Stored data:
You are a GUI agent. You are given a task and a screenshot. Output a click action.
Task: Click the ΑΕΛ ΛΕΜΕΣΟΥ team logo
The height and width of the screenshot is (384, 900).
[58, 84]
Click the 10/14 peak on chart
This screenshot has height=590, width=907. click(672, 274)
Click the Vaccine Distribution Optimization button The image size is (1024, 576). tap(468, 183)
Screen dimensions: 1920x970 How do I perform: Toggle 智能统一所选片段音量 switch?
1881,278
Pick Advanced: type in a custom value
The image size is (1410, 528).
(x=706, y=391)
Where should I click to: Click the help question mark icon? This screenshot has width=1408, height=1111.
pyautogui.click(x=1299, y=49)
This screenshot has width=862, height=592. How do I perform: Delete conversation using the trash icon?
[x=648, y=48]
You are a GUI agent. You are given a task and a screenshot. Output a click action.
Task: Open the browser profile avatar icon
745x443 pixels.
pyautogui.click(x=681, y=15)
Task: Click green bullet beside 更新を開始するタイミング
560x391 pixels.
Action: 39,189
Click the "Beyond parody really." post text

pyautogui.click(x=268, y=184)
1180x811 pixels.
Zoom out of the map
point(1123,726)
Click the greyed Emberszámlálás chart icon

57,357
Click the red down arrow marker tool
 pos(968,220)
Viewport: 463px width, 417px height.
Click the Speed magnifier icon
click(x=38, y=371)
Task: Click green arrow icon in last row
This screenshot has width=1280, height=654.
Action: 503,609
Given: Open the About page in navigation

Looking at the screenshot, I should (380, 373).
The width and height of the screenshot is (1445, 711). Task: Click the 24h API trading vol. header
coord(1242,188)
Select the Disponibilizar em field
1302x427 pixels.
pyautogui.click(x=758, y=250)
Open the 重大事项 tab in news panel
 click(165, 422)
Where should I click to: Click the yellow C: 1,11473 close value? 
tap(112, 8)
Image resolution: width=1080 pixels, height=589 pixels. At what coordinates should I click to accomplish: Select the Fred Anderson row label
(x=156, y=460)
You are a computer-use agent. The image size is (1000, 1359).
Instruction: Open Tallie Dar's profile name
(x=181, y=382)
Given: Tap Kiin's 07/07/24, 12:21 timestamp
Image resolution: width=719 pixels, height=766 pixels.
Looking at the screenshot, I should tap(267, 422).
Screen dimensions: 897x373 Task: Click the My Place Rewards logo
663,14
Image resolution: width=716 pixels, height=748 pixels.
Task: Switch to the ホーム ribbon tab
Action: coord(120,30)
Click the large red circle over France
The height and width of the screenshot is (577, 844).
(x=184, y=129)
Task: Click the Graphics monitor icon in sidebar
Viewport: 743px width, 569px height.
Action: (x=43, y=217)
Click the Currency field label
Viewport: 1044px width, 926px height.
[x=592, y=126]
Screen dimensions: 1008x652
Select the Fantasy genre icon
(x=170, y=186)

Your task
Whenever the string "green" turns up in a line of the data, copy that line.

Written answer
Task: Click green bullet beside 更新を開始するタイミング
Task: Click green arrow icon in last row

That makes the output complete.